The analysis of soil samples taken by U.N. inspectors at Lavizan, a site in Tehran that U.S. officials suspect may be linked to an atomic weapons programme, shows no sign of nuclear activity, Western diplomats said.

Satellite photos of Lavizan taken between August 2003 and May 2004 showed that Iran had completely razed Lavizan, a site which Iran said was a former military research laboratory, but which it said had nothing to do with atomic-related activities.

"The environmental samples taken at Lavizan have come back negative so far," a Vienna-based diplomat who follows the U.N. International Atomic Energy Agency (IAEA) told Reuters.
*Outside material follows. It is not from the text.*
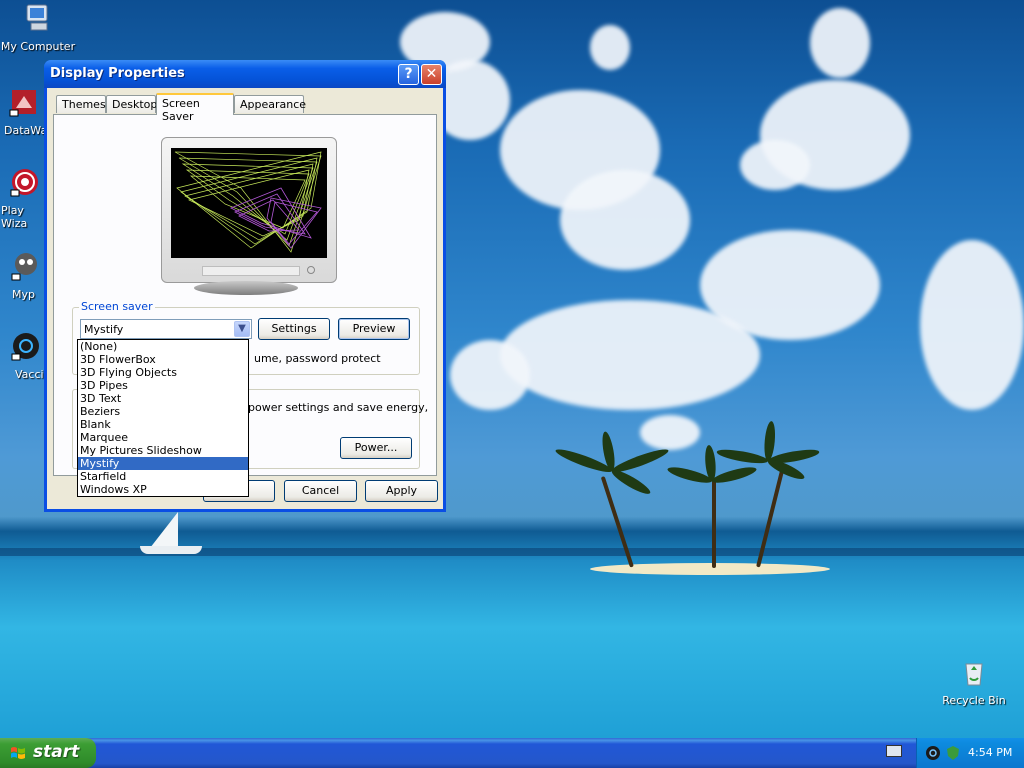 Image resolution: width=1024 pixels, height=768 pixels. What do you see at coordinates (710, 569) in the screenshot?
I see `island-sand` at bounding box center [710, 569].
Negative means the samples contained no traces of nuclear materials.

Washington accused Iran of removing a substantial amount of topsoil and rubble from the site and replacing it with a new layer of soil, in what U.S. officials said might have been an attempt to cover clandestine nuclear activity at Lavizan.

Former U.S. ambassador to the IAEA, Kenneth Brill, accused Iran in June of using "the wrecking ball and bulldozer" to sanitise Lavizan prior to the arrival of U.N. inspectors.

But another diplomat close to the IAEA told Reuters that on-site inspections of Lavizan produced no proof that any soil had been removed at all.

The United States accuses Iran of developing nuclear weapons under cover of a civilian atomic energy programme, a charge Tehran has repeatedly denied.

The IAEA has been inspecting Iran's nuclear programme for two years. Although it has uncovered many previously concealed activities that could be linked to weapons activity, it has found no "smoking gun" to prove washington's case.